Sweet revenge in a sticky situation

I have a sweet new use to add to Lyles Golden Syrup's marketing advice (letters, 1 May). I recently saw a road-rage incident involving a male motor-cyclist, a woman car-driver and a parking space. The motorcyclist was at fault; he became threatening and abusive and stormed off with the usual bad language. The lady went into a nearby store, bought a tin of Lyle's Golden Syrup and, to the cheers of the small crowd, poured the syrup over the bike.

I now always carry a tin with me in my car, just in case I need to knock up an emergency sponge pudding.

Jim Walker, Liverpool

Point taken

Will someone please tell Guy Keleny (Errors & Omissions 2 May) that "(rank) amateur" is not an antonym to "expert"? This is at least the second time he's made this error. There is a long history of amateurs being experts in the fields they love and study. Some professionals may be tyros.

Dr Adrian Padfield, Sheffield

Just a second . . .

In Steve Connor's article "Telescopes that can see the future" (2 May), he refers to events in "the first fractions of a second after the Big Bang. . ."). With all the mass and energy of the universe compressed into a tiny volume of space, surely the time dilation effect, due to distortion of time and space by matter, would be very significant, and we should not be measuring elapsed time there in terms of our "local" seconds?

Tony Cheney, Ipswich, Suffolk

Daft tradition

Patrick Powell (letters, 2 May) is, of course, correct regarding the silly photo-opportunity of Mr and Mrs Darling having breakfast on Budget Day, but this is only today's version of a long tradition.
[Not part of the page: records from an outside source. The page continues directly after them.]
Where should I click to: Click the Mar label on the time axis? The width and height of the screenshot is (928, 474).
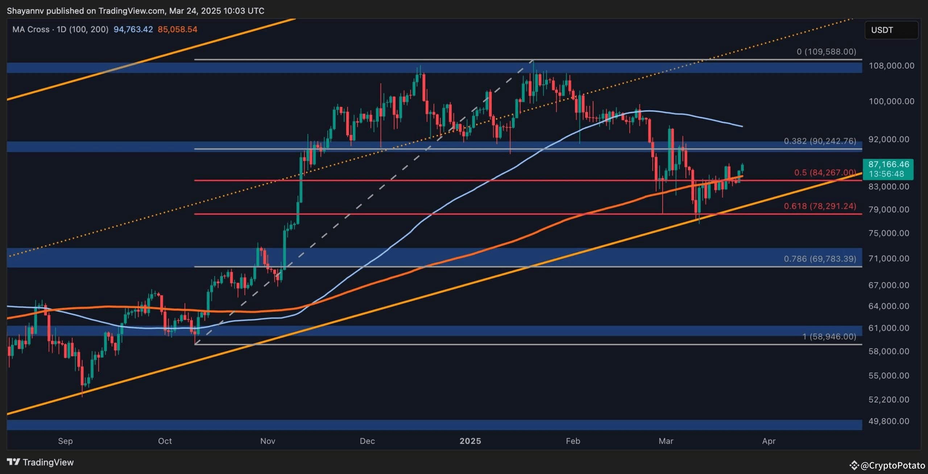[666, 441]
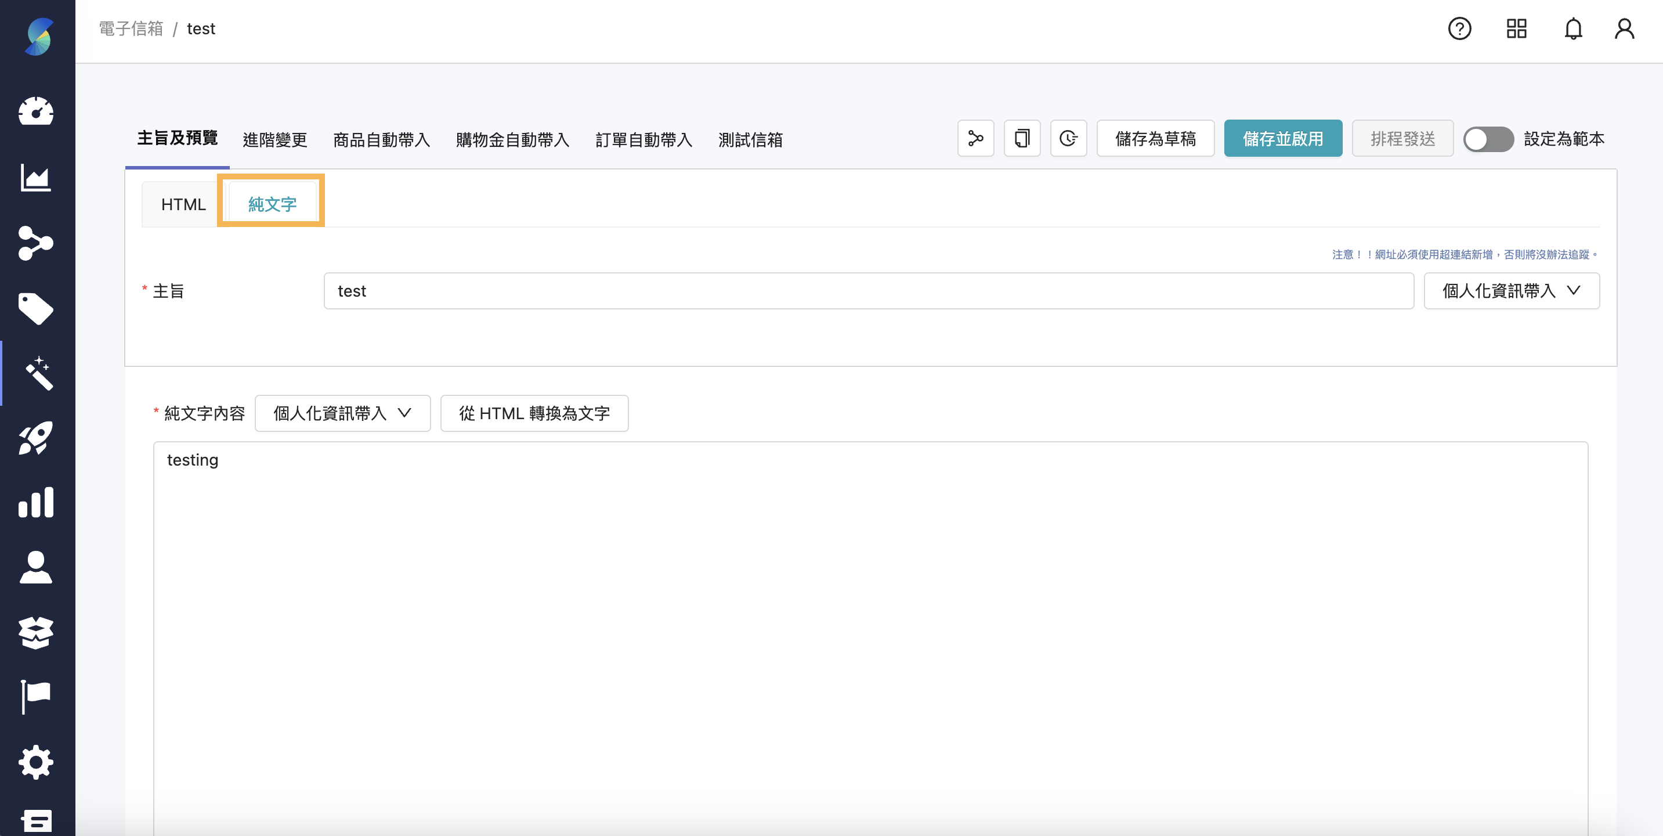This screenshot has height=836, width=1663.
Task: Open edit history via the clock icon
Action: click(1068, 138)
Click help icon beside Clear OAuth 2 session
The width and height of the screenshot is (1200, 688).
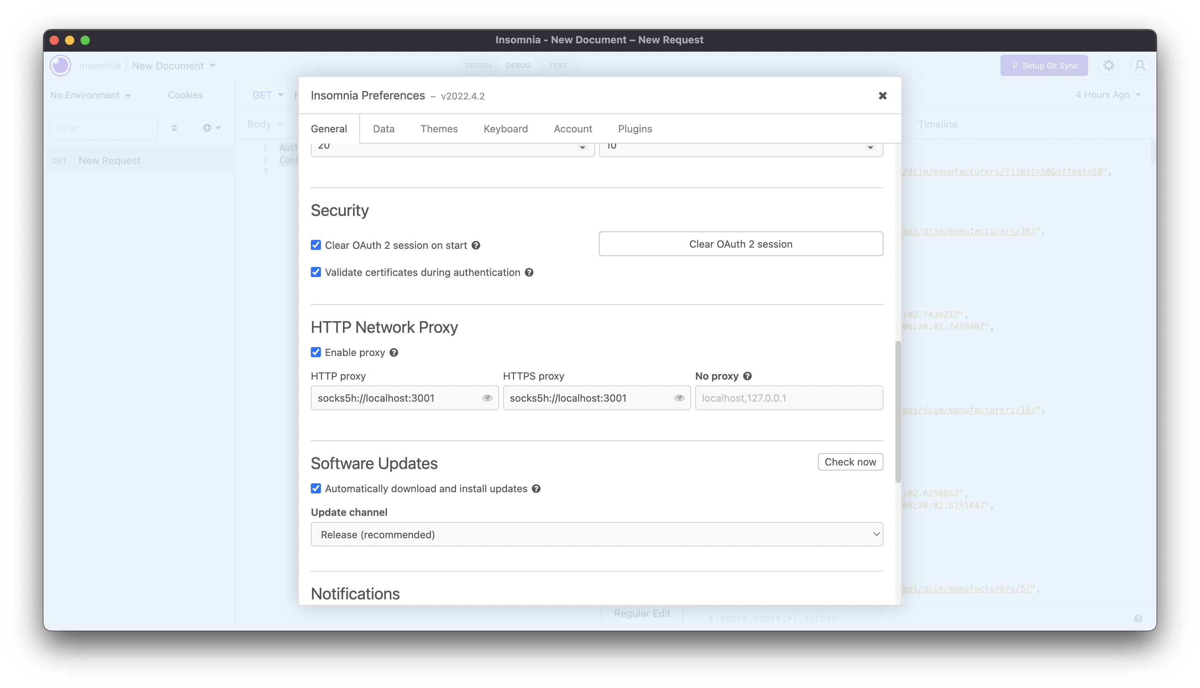476,245
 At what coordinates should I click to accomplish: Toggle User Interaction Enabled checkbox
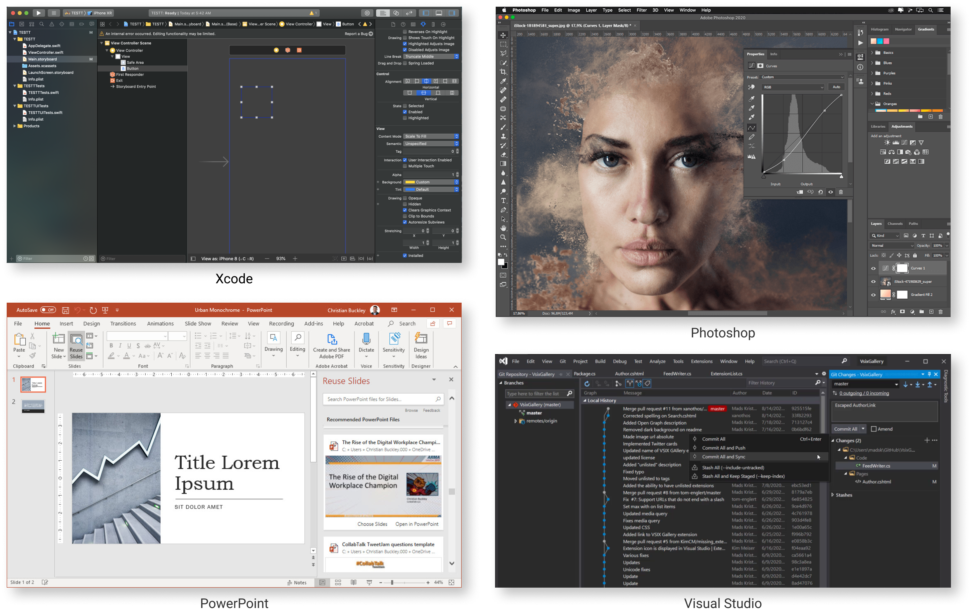tap(405, 160)
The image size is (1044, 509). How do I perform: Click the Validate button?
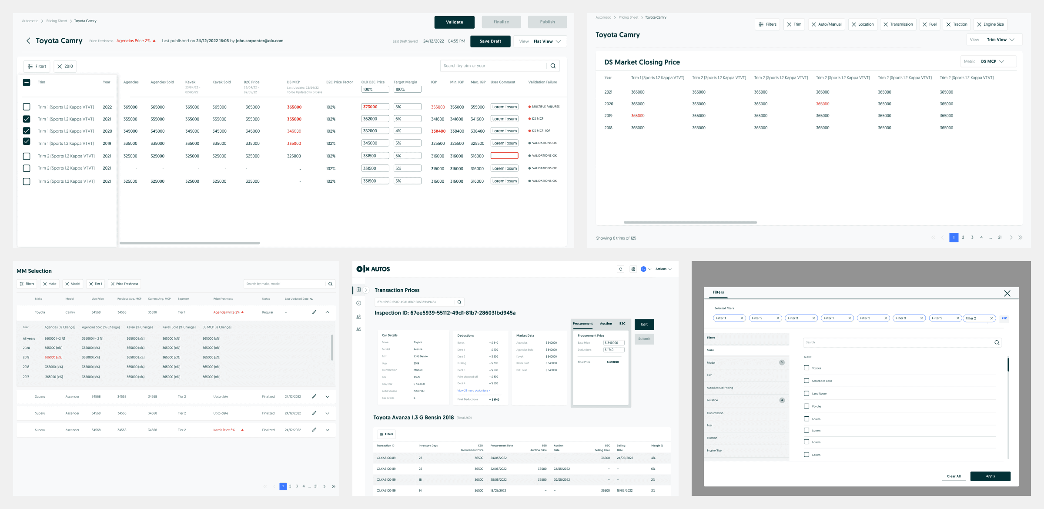pyautogui.click(x=454, y=22)
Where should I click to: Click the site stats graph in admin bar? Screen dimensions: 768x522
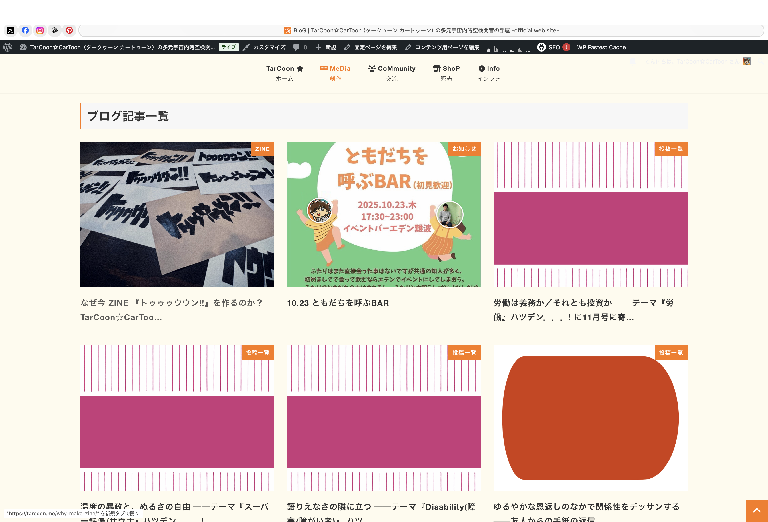pos(508,48)
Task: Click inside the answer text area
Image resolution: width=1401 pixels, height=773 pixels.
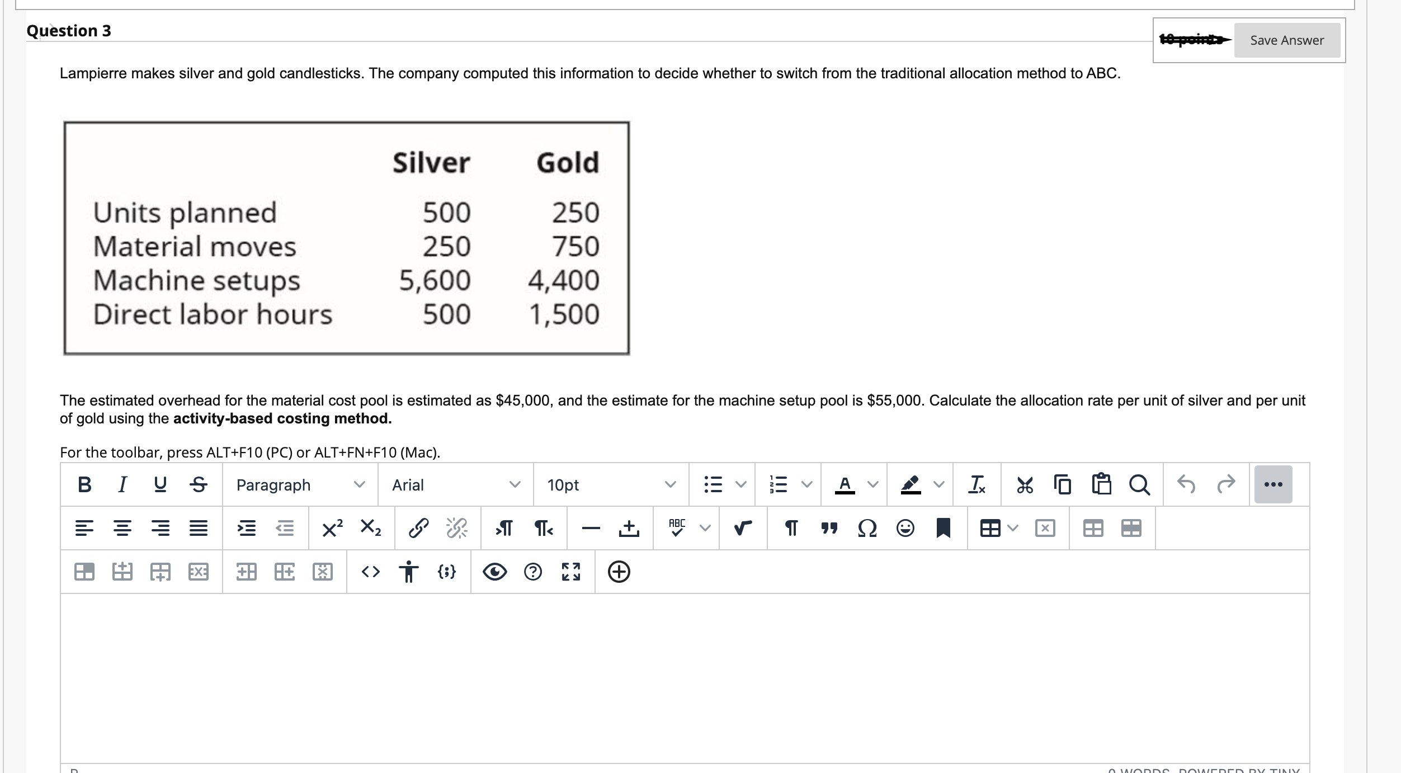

Forty years ago, the Chancellor would be pictured on his farm the weekend before the Budget. Twenty years ago, when Chancellors perhaps no longer had farms, newspapers would publish a picture of him taking what was called the "traditional" walk in St James's Park. Next year, a picture of him shaving?

Gyles Cooper, London N10

Pub problems

How does Steve Halden know that nearly 40 pubs are closing weekly "because of the smoking ban"(letters, 5 May)? Other factors may include cheap alcohol from supermarkets, or breweries selling their pubs to property developers for a quick profit.Pubs might also attract more customers if they did not keep focusing almost exclusively on the under-25s, a minority of the population, or make it impossible for drinkers to have a conversation because of the deafening live football so many pubs now feel compelled to broadcast.

Pete Dorey, Cardiff

Goldilocks and him

Your correspondent (letters, 2 May) is right to point out that "After Blenheim" contains "memorable lines", but surely Southey's greatest claim to be remembered is for a composition with which most English-speakers must be familiar. He may or may not have actually originated The Story of the Three Bears, but he was the first to set out the story in narrative form in his collection, The Doctor.